BEGIN

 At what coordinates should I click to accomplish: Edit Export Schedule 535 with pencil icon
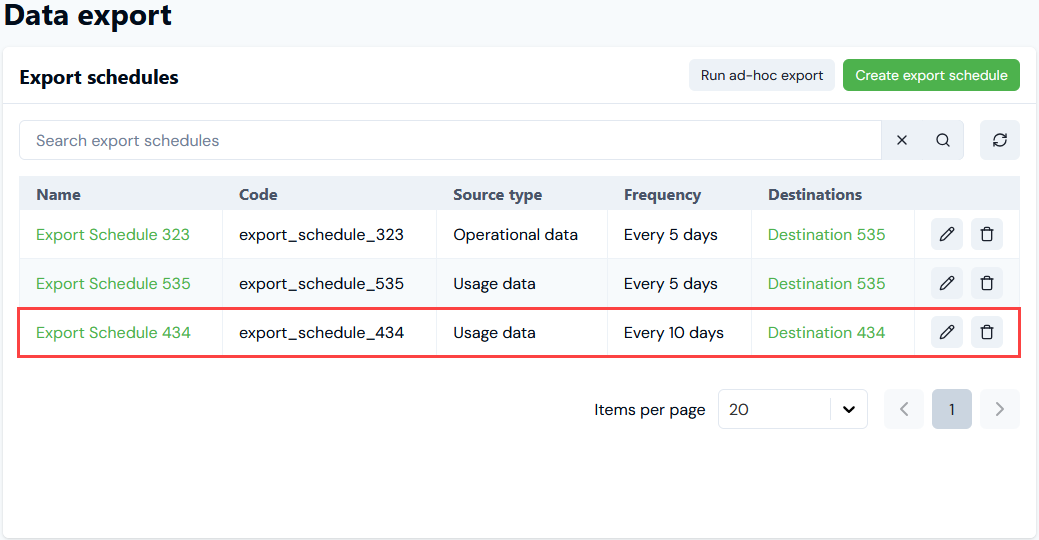pos(946,284)
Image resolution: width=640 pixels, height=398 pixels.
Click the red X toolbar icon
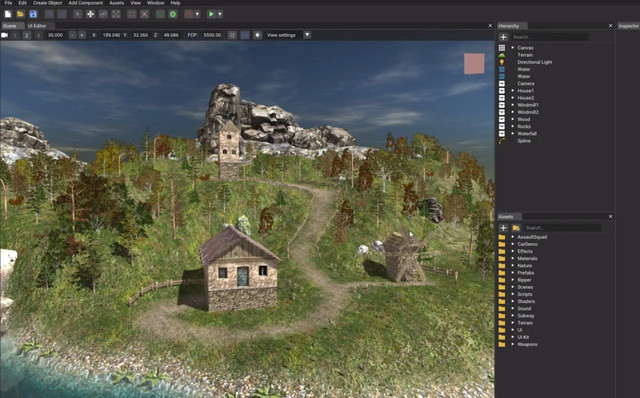tap(144, 14)
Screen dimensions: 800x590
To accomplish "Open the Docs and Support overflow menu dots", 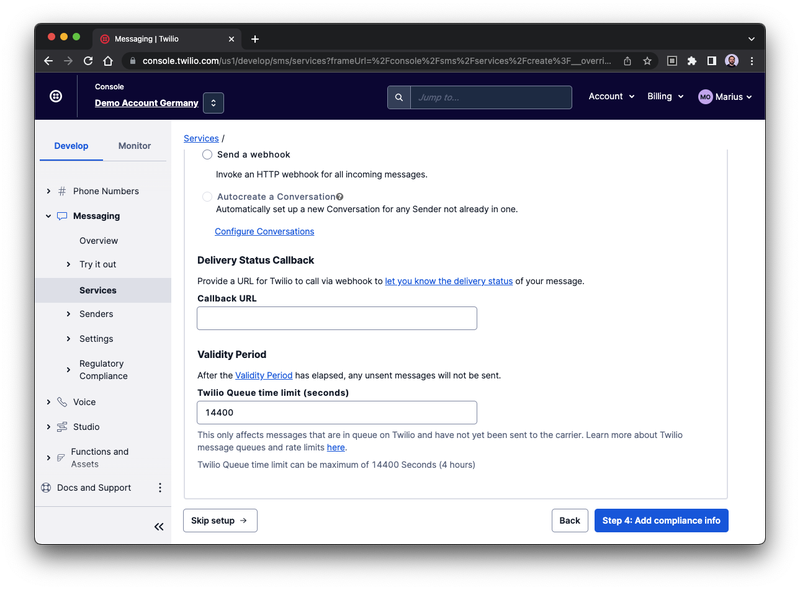I will (159, 487).
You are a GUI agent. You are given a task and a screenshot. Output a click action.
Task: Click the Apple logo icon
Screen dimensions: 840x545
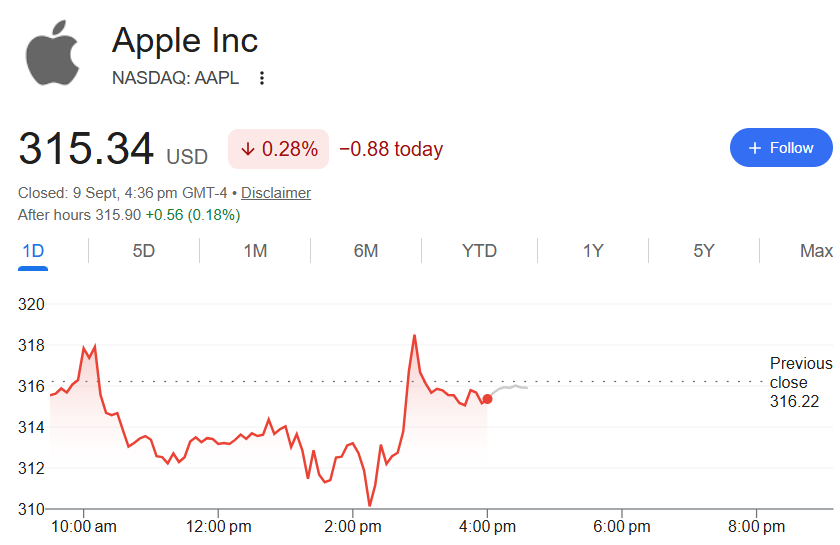coord(52,53)
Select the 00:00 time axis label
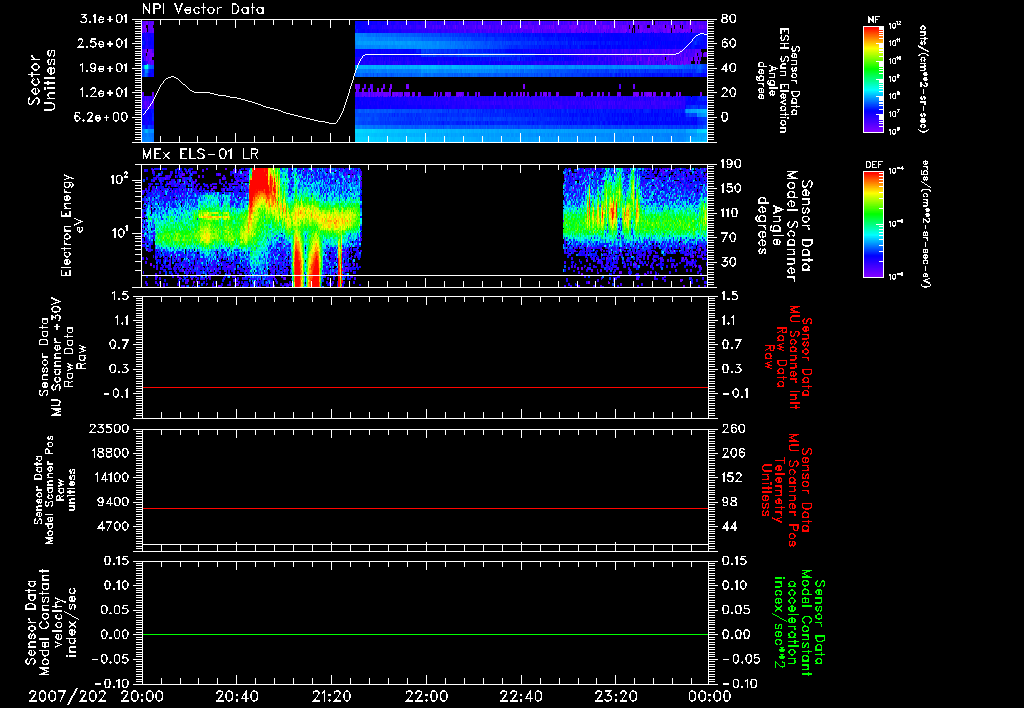 click(x=708, y=695)
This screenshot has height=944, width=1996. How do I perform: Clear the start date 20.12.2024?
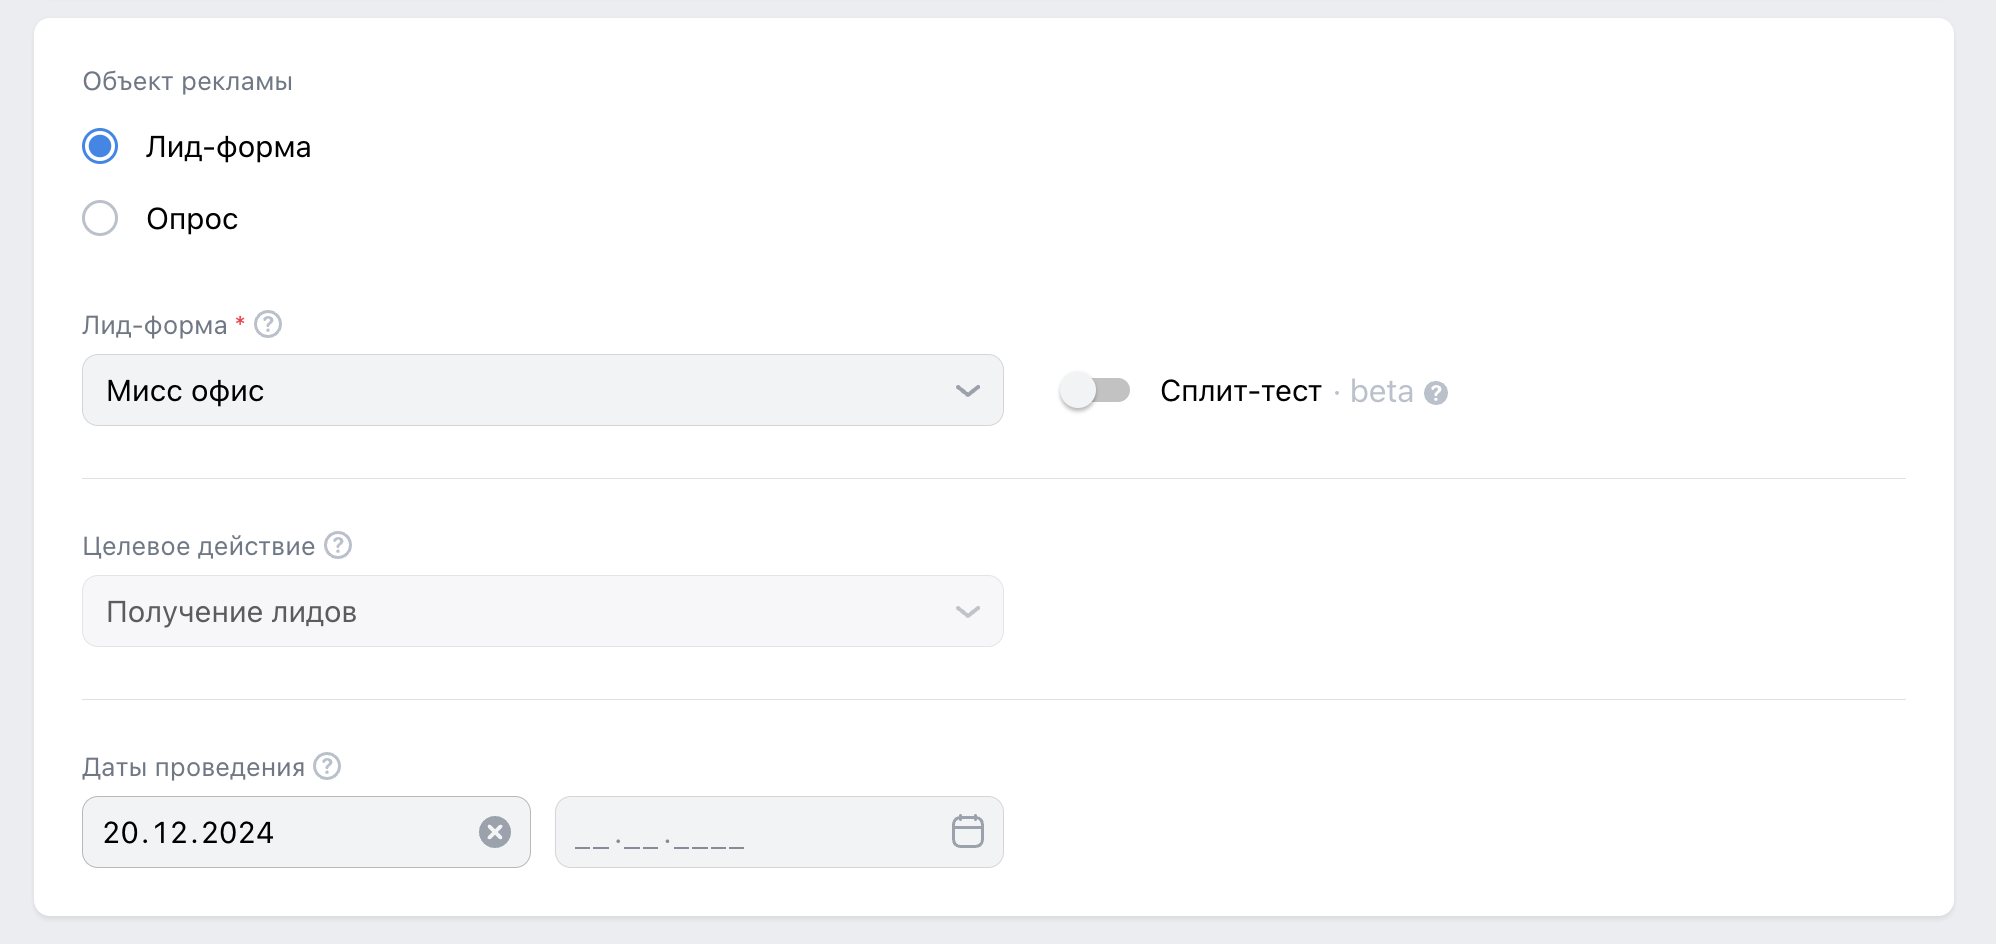pyautogui.click(x=495, y=832)
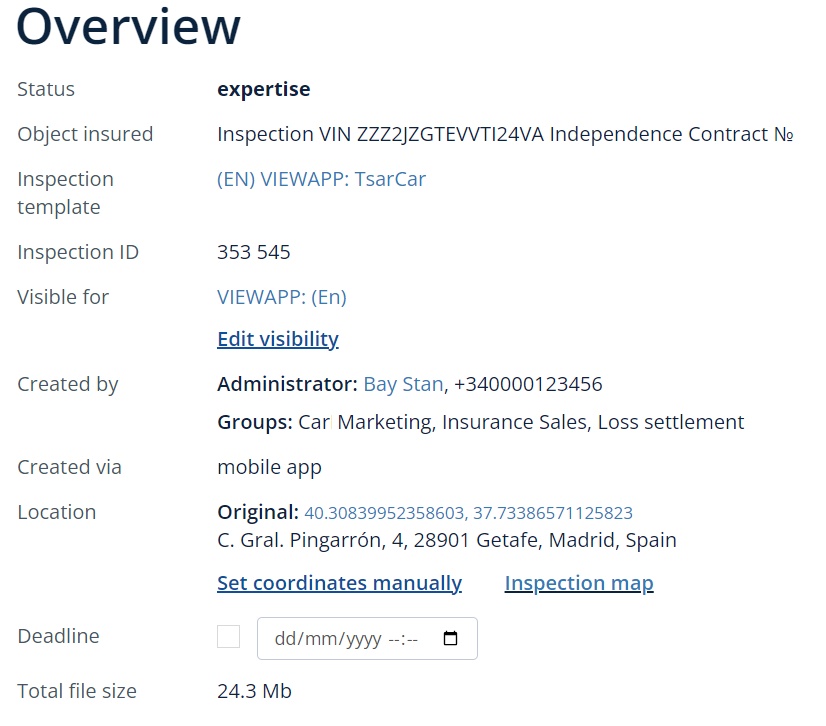Open administrator Bay Stan's profile
Viewport: 826px width, 726px height.
404,384
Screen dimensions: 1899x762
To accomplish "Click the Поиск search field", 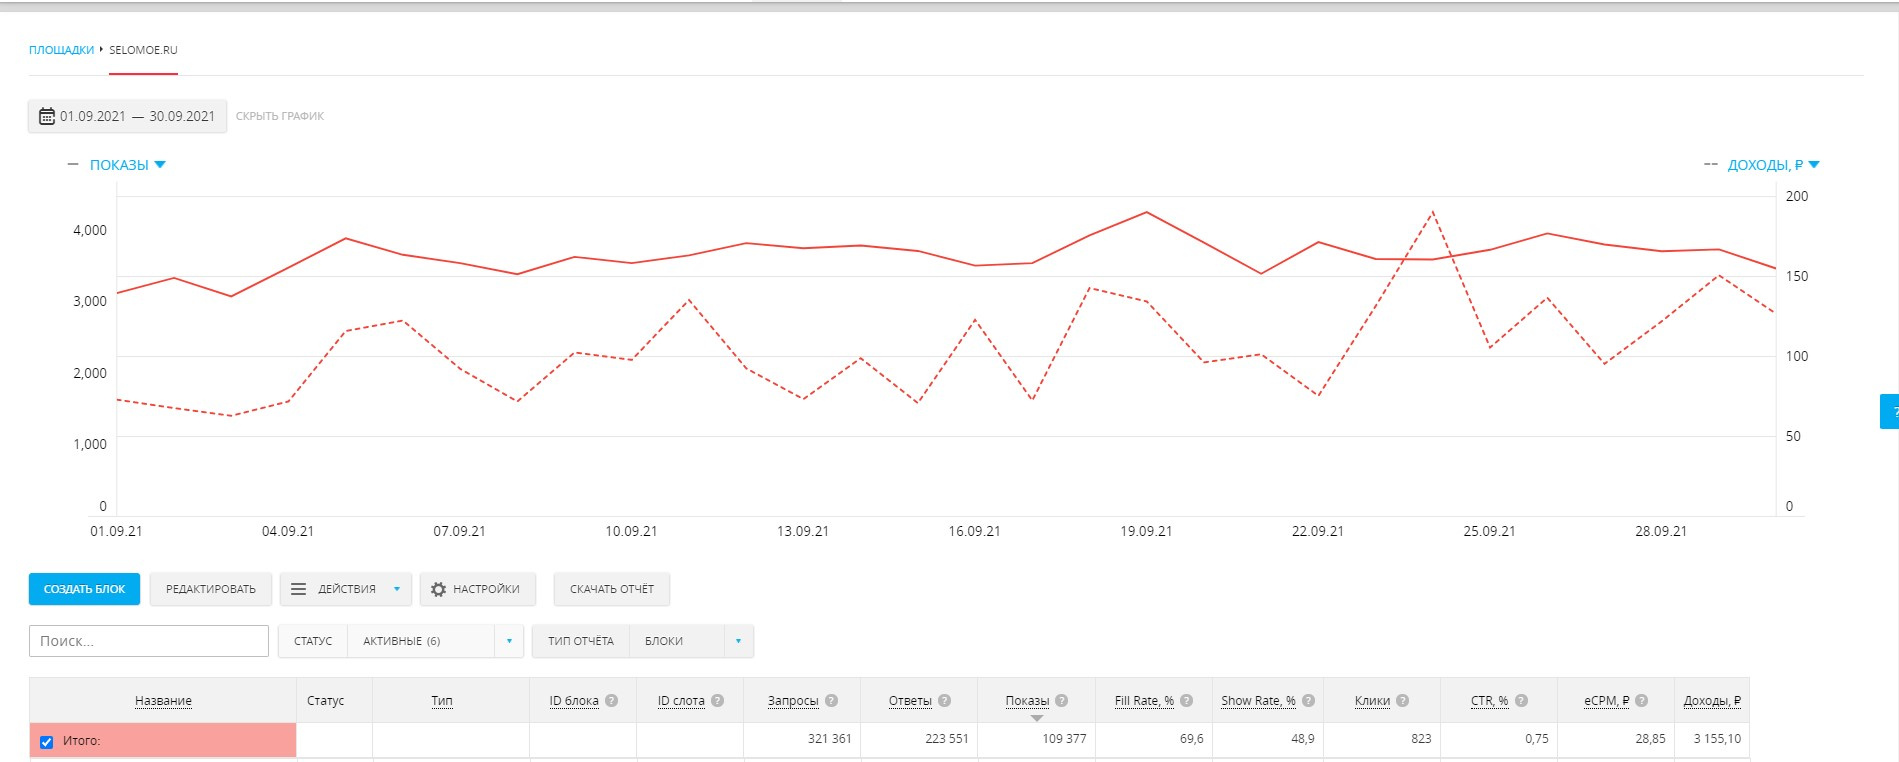I will click(149, 641).
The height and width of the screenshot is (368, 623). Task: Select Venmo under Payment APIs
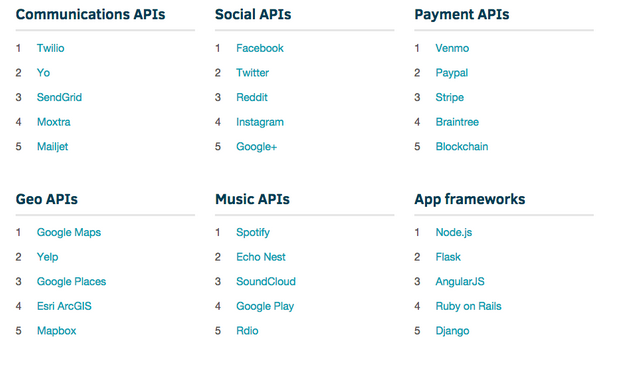[452, 48]
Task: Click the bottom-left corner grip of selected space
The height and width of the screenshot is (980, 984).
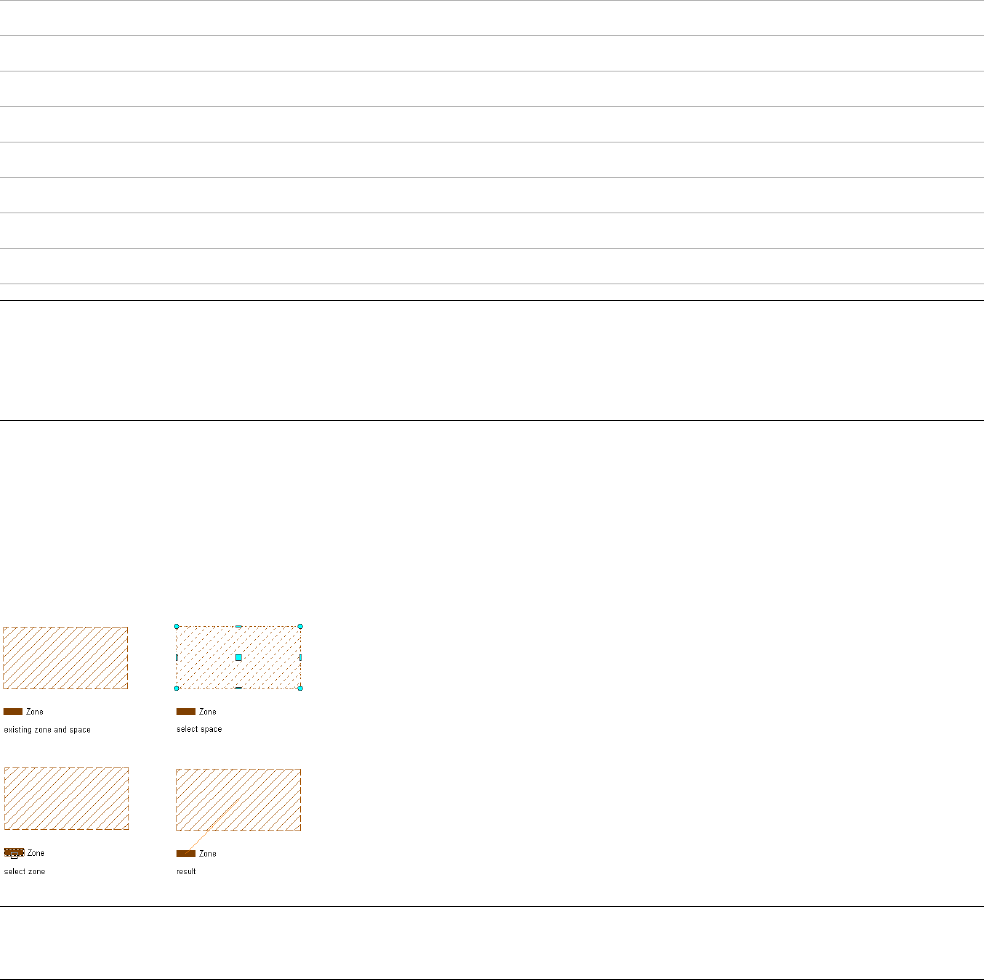Action: click(177, 689)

END

◆ **Set task**:
Reproduce everything from the line containing "The height and width of the screenshot is (368, 623)." down to the end of the records, leaving out the pictures.

◆ **Task result**:
The height and width of the screenshot is (368, 623). Task: Select Venmo under Payment APIs
[452, 48]
Task: Click the bottom-left corner grip of selected space
The height and width of the screenshot is (980, 984).
Action: click(177, 689)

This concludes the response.